Effects of prolonged exposure to cisplatin on cytotoxicity and intracellular drug concentration

Abstract

The present study was designed to analyse the cytotoxic effect of cisplatin in vitro as a function of various exposure times (up to 120 h), keeping constant the parameter C x T (product of the drug concentration per time). Intracellular drug concentrations were measured in parallel following analysis of cisplatin influx and efflux characteristics. A head and neck cancer cell line was selected to represent the spectrum of cisplatin antitumour activity.

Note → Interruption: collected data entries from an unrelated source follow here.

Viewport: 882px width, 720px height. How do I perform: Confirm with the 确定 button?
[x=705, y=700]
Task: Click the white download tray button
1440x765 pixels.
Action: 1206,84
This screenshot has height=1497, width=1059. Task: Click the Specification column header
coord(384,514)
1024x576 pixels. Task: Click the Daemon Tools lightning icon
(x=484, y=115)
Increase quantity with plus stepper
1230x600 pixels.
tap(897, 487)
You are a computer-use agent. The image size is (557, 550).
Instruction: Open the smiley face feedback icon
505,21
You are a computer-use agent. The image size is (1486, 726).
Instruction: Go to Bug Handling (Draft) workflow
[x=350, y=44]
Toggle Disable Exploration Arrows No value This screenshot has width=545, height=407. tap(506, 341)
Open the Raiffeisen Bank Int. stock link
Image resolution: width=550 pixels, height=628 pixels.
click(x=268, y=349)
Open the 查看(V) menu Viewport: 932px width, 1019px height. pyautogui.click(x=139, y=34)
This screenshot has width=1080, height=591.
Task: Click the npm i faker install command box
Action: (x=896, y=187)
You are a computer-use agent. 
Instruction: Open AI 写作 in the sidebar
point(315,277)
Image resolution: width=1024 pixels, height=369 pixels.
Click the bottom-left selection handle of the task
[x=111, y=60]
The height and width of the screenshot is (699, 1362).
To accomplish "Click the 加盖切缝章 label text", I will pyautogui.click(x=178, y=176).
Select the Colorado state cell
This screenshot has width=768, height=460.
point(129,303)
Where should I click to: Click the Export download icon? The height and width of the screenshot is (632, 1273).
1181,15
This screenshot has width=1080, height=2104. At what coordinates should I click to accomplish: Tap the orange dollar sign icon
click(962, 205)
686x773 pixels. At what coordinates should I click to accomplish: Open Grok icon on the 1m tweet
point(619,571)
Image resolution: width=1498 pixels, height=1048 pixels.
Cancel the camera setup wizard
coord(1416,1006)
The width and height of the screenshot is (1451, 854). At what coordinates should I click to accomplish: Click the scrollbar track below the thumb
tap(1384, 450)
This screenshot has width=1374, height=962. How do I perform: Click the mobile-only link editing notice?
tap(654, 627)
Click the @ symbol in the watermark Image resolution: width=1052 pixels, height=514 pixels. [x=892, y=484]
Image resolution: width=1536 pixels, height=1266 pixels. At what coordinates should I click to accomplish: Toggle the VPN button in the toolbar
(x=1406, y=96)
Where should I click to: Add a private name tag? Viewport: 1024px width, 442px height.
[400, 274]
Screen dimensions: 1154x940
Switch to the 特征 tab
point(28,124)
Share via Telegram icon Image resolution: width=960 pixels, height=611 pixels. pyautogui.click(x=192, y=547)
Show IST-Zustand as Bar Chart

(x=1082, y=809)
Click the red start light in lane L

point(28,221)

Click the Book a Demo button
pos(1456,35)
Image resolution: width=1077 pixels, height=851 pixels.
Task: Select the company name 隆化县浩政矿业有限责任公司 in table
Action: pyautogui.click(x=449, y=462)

The IC50 values (micrograms/ml) for 1, 2, 11 and 121 h were, respectively 4.51, 2.73, 0.27 and 0.151. Reduction of the IC50 was clearly not linearly related to prolongation of the cisplatin exposure time. The kinetics of cisplatin incorporation into CAL 27 cells was investigated as a function of different cisplatin concentrations. A plateau was reached after 16 h of contact. For the extracellular cisplatin concentrations of 1, 2.5, 5 and 10 micrograms/ml, the average intracellular Pt concentrations at the plateau were, respectively (ng/10(6) cells): [mean (S.D.)] 12.8 (0.98), 31.11 (5.12), 71.38 (6.03) and 136.7 (16.5). Intracellular Pt concentrations were linearly related to the extracellular drug concentration (r = 0.99). The drug left the cells following a two-slope kinetics pattern with an alpha half-life of 1.29 h and a beta half-life of 94.4 h. The cytotoxic effect for a given C x T clearly differed for the different cisplatin exposure times. The longest exposure time (121 h) gave the least pronounced cytotoxicity. The intracellular Pt concentrations were linearly related to the C x T values. Cisplatin levels were much lower after the 121 h exposure. These data may prove valuable in establishing a rationale which can aid in selection of optimal modes of clinical cisplatin administration.